M.C.: Qual foi a parte mais difícil de realizar este trabalho?
C.P.: Acho que foi a antecipação de Linor em acreditar que estava preparada para fazê-lo. Toda vez que gravávamos com outras vítimas, ela precisava falar sobre sua história e relembrar aqueles momentos a fez querer parar várias vezes. Seu trauma voltava à tona. Ficamos sem gravar durante seis meses. Com o tempo ela entendeu que olhar para a câmera e contar sobre o crime a deixaria mais forte, além de ajudar os outros que ainda permanecem calados. Também tivemos muitos desafios financeiros, foi difícil levantar fundos para contar a história. Acho que o principal motivo foi a demora para a transformação de Linor realmente acontecer.
M.C.: O documentário mostra Linor viajando ao redor do mundo e conversando com outras vítimas, incluindo estrelas de Hollywood. Foi difícil convencê-las a falar?
C.P.: Não, assim que ficaram sabendo do filme, se ofereceram para ajudar. Elas nunca tinham ido para a frente de uma câmera para falar sobre o assunto, algumas jamais tinham contado para alguém sobre o crime que sofreram. Acho que a participação no documentário fez muita diferença para elas e para as pessoas ao redor, que puderam ajudar mais. Essas mulheres são muito corajosas.
M.C. De tantos casos filmados, qual mais te impressionou?
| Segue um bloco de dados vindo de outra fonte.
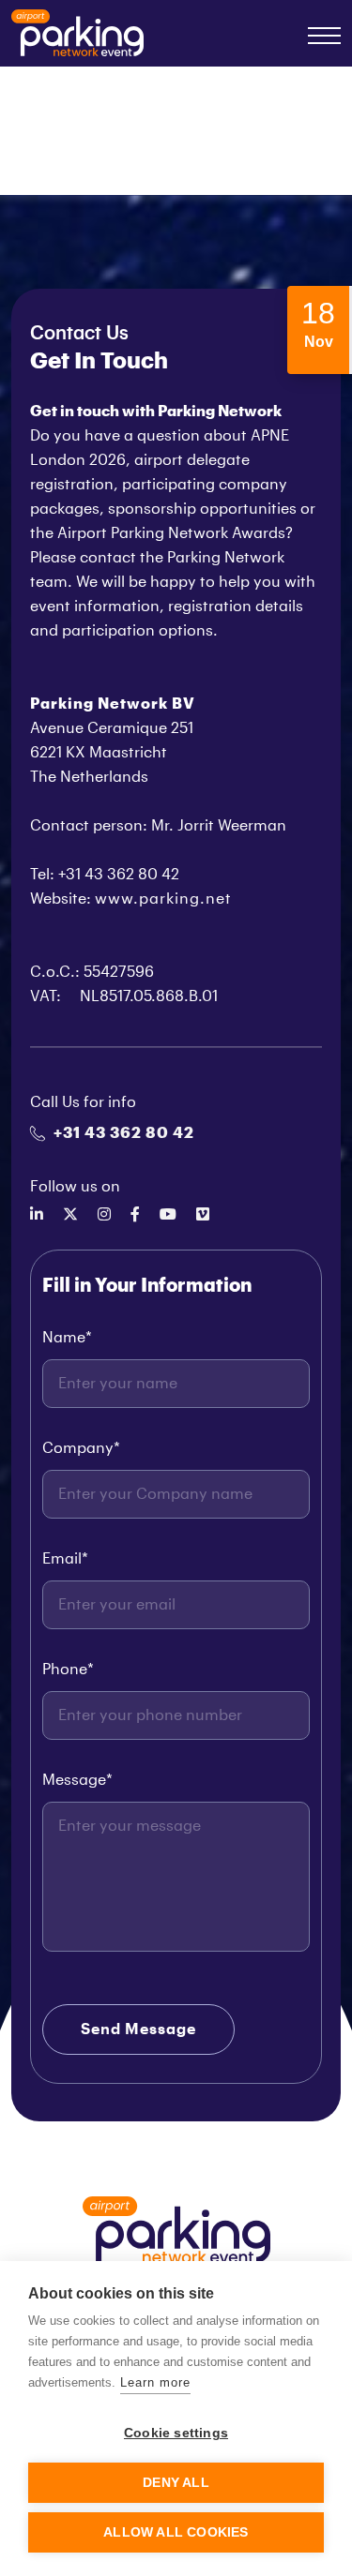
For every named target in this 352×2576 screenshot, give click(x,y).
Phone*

C.P: Tem uma sequência do filme, gravada na África do Sul, onde Linor visita um centro que reúne crianças e adolescentes vítimas de estupro. Lá, ela conversou com algumas dessas garotas e é perceptível, através da câmera, ver a transformação acontecer. Quando ouvem a história, essas meninas realizam a ideia de que se aconteceu com a Miss Mundo, tudo bem, elas não são as únicas, não estão sozinhas. E também vemos a transformação de Linor, que ali realmente começa acreditar que pode fazer uma grande diferença no mundo.
M.C.: Por que acredita que Linor teve coragem para se tornar uma porta-voz deste tipo de crime?
C.P.: Quando contam sobre o crime, vítimas de estupro costumam ouvir que a culpa é delas, que o melhor é se calar e coisas do tipo. Quando Linor ligou para sua mãe contando que um homem a tinha estuprado e tentado mata-la, ouvi um “não tome banho, vá até o hospital e a polícia que eles irão te ajudar”. E é isso, a única coisa que uma vítima de estupro quer ouvir é “vou te ajudar”, não importa de quem seja. Isso encorajou Linor a fazer a denúncia e, posteriormente, se tornar uma ativista. No filme, vemos essa transformação, de uma jovem vítima de um crime violento, em uma mulher, mãe, advogada competente e líder, que ajuda outras mulheres. Para mim, é a jornada de uma heroína, ela é uma mulher-maravilha, que luta por justiça e cura.
M.C. O que você aprendeu pessoalmente neste trabalho, como mulher?
C.P.: O filme fala sobre a coragem que é preciso ter para fazer justiça. E fui muito inspirada por Linor, não só por ela ter tido coragem, aos 18 anos, de depor contra um estuprador em série durante o ano em que participava do Miss Mundo. Mas também porque, dez anos depois, ela foi ainda mais corajosa por pegar para si a missão de contar sua história e ajudar outras vítimas do mesmo crime. Além disso, aprendi que, mesmo que você tenha sorte o bastante para ver a justiça ser feita, o que é raro acontecer em casos de estupro, se curar pode demorar uma vida e é preciso seguir alguns passos para que o trauma não engula outros aspectos da vida. O suporte da família, dos amigos e terapia são indispensáveis para ter uma vida saudável novamente. Documentários sempre tratam de assuntos muito importantes e trabalhar com assuntos sociais é como um chamado, uma missão, toma muito o tempo, este me tomou cinco anos. No entanto, me sinto feliz de poder contar histórias de outras mulheres que lutam pelo o que acreditam a custo de sua coragem.